==== Provided passage ====

SolrPlugin comes with a custom schema to index general Foswiki data as defined
in the <solr-home-dir>conf/schema.xml file. It offers support for generic
DataForm values, so adding any new DataForm definition will allow to use
those formfields for faceting directly without changing configurations or having to reindex
the content.
The process of indexing content is configured on the Foswiki side which will crawl all webs, topics
and their attachments thus creating lucene documents which are then sent over to the solr server.
A lucene document is made up of fields of a certain type which defines the way the document should be processed
by the solr server. This is configured in the schema.xml file.
While the schema is able to cover all Foswiki related data it is still kept generic enough to be used for non-wiki
content as well.
Field types
This is the list of the most common field types used in the default schema.
See the schema.xml for more exotic field types like point and location,
useful for spatial search.
the data should be sent/retrieved in as Base64 encoded strings
int, float, long, double
default numeric field types. for faster range queries, consider the tint/tfloat/tlong/tdouble types
date
the format for this date field is of the form 1995-12-31T23:59:59Z, and is a more restricted form of the canonical representation of dateTime. The trailing "Z" designates UTC time and is mandatory. Optional fractional seconds are allowed: 1995-12-31T23:59:59.999Z All other components are mandatory. Note: for faster range queries, consider the tdate type
text_ws
a text field that only splits on whitespace for exact matching of words
text
a general text field that has reasonable, generic cross-language defaults: it tokenizes with StandardTokenizer, removes stop words from case-insensitive "stopwords.txt", and down cases. At query time only, it also applies synonyms.
text_std
same as text but without processing stopwords an synonyms
a general unstemmed text field - good if one does not know the language of the field. this field type is usful when searching for parts of a WikiWord |
text_generic
same as text but also splits words on case change while generating word parts.
text_substr
general substring decomposition
text_prefix
substring decomposition starting at the front of the string
text_suffix
substring decomposition starting at the back of the string
text_spell
generic text analysis for spell checking
text_sort
this is a text field suitable for sorting alphabetically
text_rev
a general unstemmed text field that indexes tokens normally and also reversed, to enable more efficient leading wildcard queries.
type
a list of strings used to analyse different media types. these are analysed using the system's mime types table and generating meaningfull values; for example a gif image would be of type "gif", "image" and "attachment"

====

#### Problem 1
According to the SolrPlugin schema description, what does the trailing "Z" in a date field value designate?
#### Problem 2
The SolrPlugin schema description says the text_rev field type indexes each token normally and also reversed. Explain why.
#### Problem 3
Retype the stretch of the SolrPlugin schema description from "A lucene document" through "the schema.xml file.".

==== Supplied records ====

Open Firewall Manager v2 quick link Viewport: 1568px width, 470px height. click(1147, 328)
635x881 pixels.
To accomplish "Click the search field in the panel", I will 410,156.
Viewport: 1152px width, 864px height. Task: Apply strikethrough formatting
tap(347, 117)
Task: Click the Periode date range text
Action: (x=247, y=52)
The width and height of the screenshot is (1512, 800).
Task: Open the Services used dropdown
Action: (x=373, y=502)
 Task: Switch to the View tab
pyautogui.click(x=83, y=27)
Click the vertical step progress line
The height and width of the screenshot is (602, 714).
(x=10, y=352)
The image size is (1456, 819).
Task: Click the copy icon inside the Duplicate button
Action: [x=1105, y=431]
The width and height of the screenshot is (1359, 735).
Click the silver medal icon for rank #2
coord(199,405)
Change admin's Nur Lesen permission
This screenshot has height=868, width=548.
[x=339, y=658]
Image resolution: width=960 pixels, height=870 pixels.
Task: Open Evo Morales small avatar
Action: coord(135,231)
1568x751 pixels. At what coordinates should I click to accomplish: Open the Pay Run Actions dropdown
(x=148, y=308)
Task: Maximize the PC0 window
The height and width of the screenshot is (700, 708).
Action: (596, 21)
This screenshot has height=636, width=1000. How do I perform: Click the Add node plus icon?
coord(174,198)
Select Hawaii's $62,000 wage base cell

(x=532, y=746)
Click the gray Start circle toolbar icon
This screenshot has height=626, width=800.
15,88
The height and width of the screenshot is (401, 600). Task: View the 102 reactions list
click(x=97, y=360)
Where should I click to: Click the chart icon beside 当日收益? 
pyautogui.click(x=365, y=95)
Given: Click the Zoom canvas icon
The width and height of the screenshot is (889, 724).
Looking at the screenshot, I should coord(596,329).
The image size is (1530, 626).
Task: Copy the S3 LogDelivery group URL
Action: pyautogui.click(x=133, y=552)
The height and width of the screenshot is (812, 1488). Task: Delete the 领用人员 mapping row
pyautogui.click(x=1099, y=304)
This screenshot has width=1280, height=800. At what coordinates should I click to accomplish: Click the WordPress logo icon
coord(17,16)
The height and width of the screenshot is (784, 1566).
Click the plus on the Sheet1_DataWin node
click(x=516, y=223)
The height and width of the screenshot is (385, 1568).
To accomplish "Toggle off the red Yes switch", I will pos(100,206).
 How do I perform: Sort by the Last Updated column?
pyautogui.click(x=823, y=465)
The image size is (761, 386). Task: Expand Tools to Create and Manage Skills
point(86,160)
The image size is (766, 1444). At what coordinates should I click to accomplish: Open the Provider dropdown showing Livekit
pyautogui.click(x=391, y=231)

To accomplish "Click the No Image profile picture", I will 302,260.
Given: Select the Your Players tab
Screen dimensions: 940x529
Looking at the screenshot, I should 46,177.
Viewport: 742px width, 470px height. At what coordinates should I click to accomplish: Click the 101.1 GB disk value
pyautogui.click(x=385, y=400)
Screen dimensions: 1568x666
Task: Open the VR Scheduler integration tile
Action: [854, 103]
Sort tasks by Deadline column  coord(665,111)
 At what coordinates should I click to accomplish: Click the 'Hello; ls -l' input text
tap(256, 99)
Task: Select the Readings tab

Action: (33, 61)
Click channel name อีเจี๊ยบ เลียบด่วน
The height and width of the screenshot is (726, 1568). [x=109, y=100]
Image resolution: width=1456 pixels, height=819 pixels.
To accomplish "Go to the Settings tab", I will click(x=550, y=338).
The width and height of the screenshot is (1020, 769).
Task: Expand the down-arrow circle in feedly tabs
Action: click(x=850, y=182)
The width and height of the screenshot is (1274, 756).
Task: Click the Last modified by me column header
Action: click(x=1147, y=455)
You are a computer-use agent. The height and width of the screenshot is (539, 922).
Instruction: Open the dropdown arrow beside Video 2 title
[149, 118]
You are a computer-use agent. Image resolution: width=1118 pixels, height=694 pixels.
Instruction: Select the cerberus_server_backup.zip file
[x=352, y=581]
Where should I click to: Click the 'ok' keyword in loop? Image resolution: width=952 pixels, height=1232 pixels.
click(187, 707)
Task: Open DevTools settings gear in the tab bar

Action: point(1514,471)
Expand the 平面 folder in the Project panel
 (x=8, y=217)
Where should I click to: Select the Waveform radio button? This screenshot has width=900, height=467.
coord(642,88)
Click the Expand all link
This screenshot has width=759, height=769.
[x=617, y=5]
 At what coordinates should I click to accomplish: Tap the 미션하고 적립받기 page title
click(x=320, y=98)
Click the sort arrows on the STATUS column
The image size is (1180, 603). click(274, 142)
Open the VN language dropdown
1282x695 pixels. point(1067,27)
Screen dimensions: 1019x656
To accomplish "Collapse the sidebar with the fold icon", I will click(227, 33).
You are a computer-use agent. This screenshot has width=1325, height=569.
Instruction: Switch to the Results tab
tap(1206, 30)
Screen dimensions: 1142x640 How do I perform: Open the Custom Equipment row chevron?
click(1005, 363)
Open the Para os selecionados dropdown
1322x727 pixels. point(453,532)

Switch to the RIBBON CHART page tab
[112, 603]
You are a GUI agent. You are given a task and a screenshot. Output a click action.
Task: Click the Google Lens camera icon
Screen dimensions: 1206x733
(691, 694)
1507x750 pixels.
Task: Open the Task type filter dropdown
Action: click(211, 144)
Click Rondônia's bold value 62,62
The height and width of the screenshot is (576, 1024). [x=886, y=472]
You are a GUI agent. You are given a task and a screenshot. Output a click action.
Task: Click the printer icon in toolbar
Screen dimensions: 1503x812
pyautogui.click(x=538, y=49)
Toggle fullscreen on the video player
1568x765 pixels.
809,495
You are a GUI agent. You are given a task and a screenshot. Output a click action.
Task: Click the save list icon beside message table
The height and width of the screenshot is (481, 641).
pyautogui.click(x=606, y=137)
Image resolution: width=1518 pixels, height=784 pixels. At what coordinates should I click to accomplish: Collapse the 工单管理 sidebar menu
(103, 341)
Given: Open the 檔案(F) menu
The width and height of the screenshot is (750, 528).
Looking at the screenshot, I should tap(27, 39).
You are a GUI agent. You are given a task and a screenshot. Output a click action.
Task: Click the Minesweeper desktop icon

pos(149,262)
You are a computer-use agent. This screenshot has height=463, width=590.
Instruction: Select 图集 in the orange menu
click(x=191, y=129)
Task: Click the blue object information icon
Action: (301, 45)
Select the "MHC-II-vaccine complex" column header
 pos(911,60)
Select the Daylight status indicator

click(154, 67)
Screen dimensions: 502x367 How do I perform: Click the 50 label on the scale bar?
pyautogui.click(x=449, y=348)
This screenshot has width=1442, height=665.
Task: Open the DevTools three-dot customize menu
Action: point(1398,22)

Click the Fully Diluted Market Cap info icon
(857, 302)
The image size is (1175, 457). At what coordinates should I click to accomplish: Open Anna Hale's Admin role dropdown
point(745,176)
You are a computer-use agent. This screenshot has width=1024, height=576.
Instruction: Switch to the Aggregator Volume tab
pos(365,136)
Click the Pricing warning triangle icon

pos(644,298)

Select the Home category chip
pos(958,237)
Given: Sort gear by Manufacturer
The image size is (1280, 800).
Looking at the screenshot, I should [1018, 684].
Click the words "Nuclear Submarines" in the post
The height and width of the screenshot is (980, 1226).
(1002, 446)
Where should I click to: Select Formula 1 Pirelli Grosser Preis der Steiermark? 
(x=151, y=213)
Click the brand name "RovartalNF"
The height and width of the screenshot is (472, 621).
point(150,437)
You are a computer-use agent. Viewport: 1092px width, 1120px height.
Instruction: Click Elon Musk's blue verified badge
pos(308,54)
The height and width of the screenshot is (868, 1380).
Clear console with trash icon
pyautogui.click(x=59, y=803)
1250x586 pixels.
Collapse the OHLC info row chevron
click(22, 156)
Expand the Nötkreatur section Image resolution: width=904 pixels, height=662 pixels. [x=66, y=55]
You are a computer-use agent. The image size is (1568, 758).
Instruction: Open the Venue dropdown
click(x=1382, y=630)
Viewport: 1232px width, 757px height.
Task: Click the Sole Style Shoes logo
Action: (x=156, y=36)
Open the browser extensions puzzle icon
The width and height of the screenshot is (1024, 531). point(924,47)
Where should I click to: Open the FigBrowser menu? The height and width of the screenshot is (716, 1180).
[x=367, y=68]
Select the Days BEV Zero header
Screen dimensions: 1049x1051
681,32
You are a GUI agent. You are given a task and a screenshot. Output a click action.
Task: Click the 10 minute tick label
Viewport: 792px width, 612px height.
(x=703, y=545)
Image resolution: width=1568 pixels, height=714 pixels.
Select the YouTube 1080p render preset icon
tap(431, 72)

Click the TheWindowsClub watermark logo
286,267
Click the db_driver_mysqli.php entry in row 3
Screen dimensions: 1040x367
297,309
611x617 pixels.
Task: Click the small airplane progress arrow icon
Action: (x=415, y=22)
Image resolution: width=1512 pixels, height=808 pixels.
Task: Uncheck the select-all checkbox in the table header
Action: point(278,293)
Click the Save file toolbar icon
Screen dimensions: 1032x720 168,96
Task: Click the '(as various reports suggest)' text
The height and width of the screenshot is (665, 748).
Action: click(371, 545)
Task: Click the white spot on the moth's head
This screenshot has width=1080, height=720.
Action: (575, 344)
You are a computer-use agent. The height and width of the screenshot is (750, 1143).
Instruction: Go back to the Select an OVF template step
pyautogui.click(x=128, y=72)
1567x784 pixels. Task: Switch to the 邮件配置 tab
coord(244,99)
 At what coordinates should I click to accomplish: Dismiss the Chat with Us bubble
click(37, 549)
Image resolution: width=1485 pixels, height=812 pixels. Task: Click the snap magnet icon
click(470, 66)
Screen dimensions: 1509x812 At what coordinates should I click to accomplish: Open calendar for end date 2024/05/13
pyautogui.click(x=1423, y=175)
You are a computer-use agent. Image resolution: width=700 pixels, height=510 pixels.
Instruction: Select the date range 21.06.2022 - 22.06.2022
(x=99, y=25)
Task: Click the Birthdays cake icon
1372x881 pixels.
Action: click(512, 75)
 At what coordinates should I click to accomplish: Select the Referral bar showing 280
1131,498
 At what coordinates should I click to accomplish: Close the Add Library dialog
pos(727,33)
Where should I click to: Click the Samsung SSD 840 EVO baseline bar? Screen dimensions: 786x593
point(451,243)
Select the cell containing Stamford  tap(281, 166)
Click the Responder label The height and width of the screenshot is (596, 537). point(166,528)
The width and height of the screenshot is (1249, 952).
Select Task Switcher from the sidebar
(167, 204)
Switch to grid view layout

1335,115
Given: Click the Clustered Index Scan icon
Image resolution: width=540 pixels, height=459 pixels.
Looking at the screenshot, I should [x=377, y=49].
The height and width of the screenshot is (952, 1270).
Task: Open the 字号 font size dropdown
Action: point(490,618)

====

#### Final answer 1
It designates UTC time, and it is mandatory.

#### Final answer 2
The text_rev type also stores reversed tokens so that leading wildcard queries can run more efficiently.

#### Final answer 3
A lucene document is made up of fields of a certain type which defines the way the document should be processed
by the solr server. This is configured in the schema.xml file.